Given the intravascular habitat of adult S. mansoni worms, understanding the role of endothelial cells during infection is of fundamental importance. Although some investigations have addressed parasite-host interactions involving endothelial cells, investigations specifically focused on the interface between adult worms and the endothelium remain scarce. Most existing research has examined the interaction between endothelial cells and S. mansoni eggs [3]. These studies have demonstrated that eggs can bind to platelets or host plasma proteins such as von Willebrand factor, potentially facilitating their adhesion to the endothelium and promoting endothelial cell activation [4,5]. Moreover, eggs and egg antigens have been shown to induce proliferation and apoptosis of endothelial cells in vitro [6,7]. Endothelial interaction with the egg also contributes to granuloma formation [8], promoting angiogenesis during hepatic granuloma development [7,9,10]. These findings highlight the active participation of endothelial cells in the host response to S. mansoni eggs. However, much less is known about how adult worms interact with endothelial cells. In this context, investigating whether adult worm-endothelium interactions modulate oxidative stress pathways is of particular interest. Notably, the expression of antioxidant genes by endothelial cells during schistosomiasis has not yet been evaluated.
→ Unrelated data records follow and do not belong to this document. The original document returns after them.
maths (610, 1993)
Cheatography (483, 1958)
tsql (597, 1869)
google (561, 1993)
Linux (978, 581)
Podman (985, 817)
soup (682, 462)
Although the immune system plays a critical role in the defense against the parasite, there are no reports of spontaneous cure in untreated individuals. Currently, treatment for schistosomiasis relies solely on praziquantel (PZQ), which, despite its considerable efficacy, has been associated with reduced cure rates and therapeutic failure in some studies [11,12]. These limitations underscore the urgent need to identify new therapeutic agents or combination strategies. In this context, host-directed therapies that target inflammation or oxidative stress pathways have gained attention. Dapsone, an anti-inflammatory and antioxidant compound, has been investigated in other chronic inflammatory conditions and may serve as a candidate for further evaluation in the context of schistosomiasis [13,14].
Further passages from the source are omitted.